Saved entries
-=-=-

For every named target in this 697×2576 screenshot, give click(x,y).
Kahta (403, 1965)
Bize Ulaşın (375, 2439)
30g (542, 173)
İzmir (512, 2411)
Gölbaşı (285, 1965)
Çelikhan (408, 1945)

-=-=-

What you give back must match the records word for word.

For every named target in this 697×2576 screenshot, give click(x,y).
Kahta (403, 1965)
Bize Ulaşın (375, 2439)
30g (542, 173)
İzmir (512, 2411)
Gölbaşı (285, 1965)
Çelikhan (408, 1945)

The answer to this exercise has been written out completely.